But Ferris cautioned this advice doesn’t mean focusing only on major gifts. Small-dollar donors are a critical part of the puzzle and no longer giving at the levels they used to, according to sector trends.
“If you have 1,000 donors that give $100, and then you have another organization that has one donor that gives $100,000 and both of you lose one donor — who would you rather be?” she said. “So it is about doing the analysis of what are those efforts that are actually making an impact on your organization?”
3. Energy — Design for Sustainability, Not Heroics
The final shift is about how work is structured over time. Fundraisers often rely on bursts of effort — year-end pushes, campaign sprints — followed by burnout. Ferris argued for a different model: shorter planning cycles built around human behavior.
Start with developing annual or what she called “big rock” goals that must happen that year, but then break each into quarterly goals to help you reach the big rock goals.
“We have a spike of activity when things are novel, and we have a spike of activity when we’re hitting a deadline,” Ferris said. “So the idea of the 12-week year is that if we can shorten the period, we can have additional spikes of activity.”
Each week, top fundraisers select tasks that move a big rock and put them on your calendar, but make you daily undertaking realistic.
“And it's not 16 things,” she said. “It's one to three things because that's one of the other things we tend to do, is that we have a bias as humans to think that we can do more than we can actually do. … So if we give ourselves finish lines that we can actually hit, it's far more motivating, and we become more productive.”
But there is also flexibility in this model. Give yourself grace during busy weeks by putting these goals on the back burner, protecting your capacity to avoid burnout, and assessing your progress when needed.
“The 12-week year is not a magic number. It's not sacred. If you decide eight weeks into this now you've pretty much done the things that you were going to do for that quarter, reset early. If you get to the end of the quarter and you're like, ‘I have not made progress as much as I would like on these things,’ extend the quarter.”
Life‑Work Harmony, Not Balance
Fundraisers can’t control the economy or every board decision, but they can control how they allocate their attention and energy. That’s the part of the job where top fundraisers really do work differently.
“Balance can be a noun or it can also be a verb,” she said. “So we are encouraging you to think about balance as a verb, where it’s something that’s active and needs to be maintained and handled at all times.”
Instead of striving for work-life balance, Barger suggested reframing it to work-life harmony.
In a big campaign week, the work side will dominate; the following week needs to tilt back toward rest and family if you want to stay in the field. In the end, decide what deserves your capacity — then protect it.

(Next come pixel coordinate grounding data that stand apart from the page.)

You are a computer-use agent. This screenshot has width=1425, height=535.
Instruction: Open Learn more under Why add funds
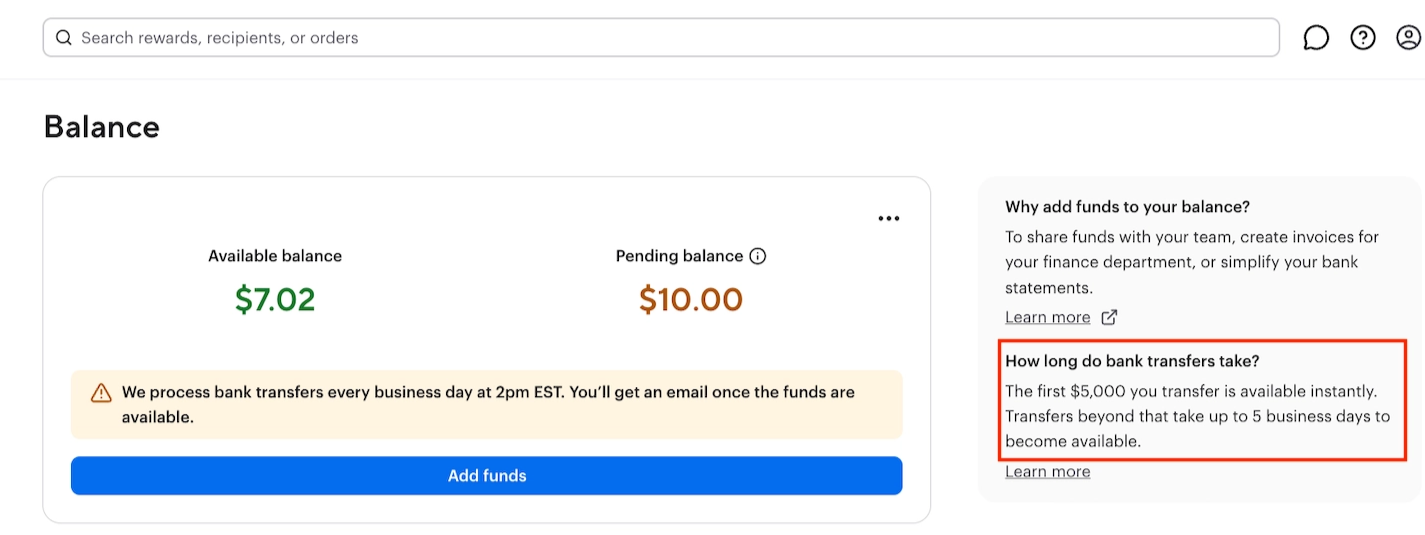(x=1047, y=317)
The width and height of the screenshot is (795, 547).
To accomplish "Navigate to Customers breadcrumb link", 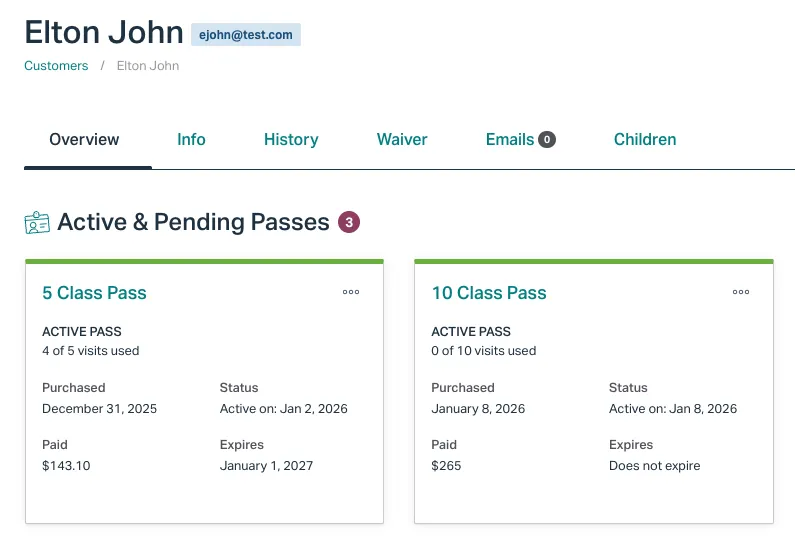I will pos(56,66).
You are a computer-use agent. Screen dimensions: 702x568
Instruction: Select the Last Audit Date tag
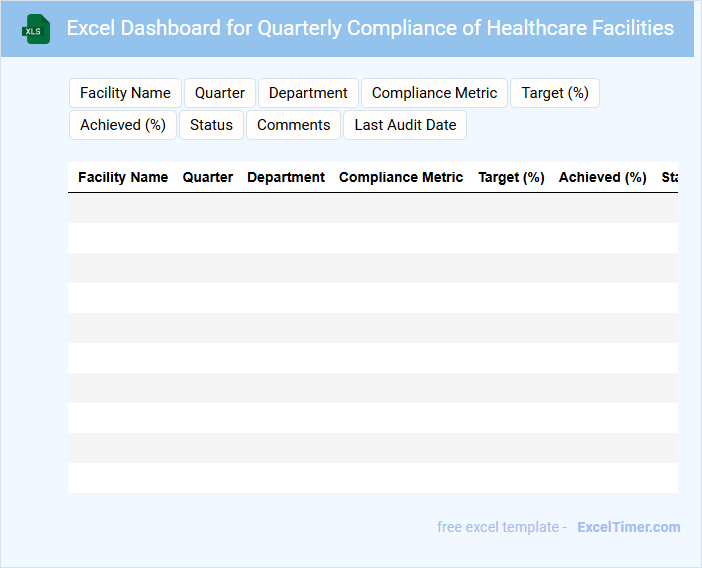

Focus on high‑impact activities. And remember that sustainable, consistent systems outperform heroic intensity.
“It's OK if they're not in balance — it can tilt. The week of my major fundraising event, I'm definitely on the work side. That's the 60-, 70- hour week. That next week needs the tilt the other way. … So they can go back and forth, not perfectly balanced, but harmony — that can be lasting.”
Related story: How to Fix Fundraiser Caseloads So Your Donors (and Staff) Thrive
- Companies:
- Association of Fundraising Professionals
- People:
- Alice Ferris
- Chad Barger
Amanda L. Cole is the editor-in-chief of NonProfit PRO. Contact her at acole@columbiabooks.com.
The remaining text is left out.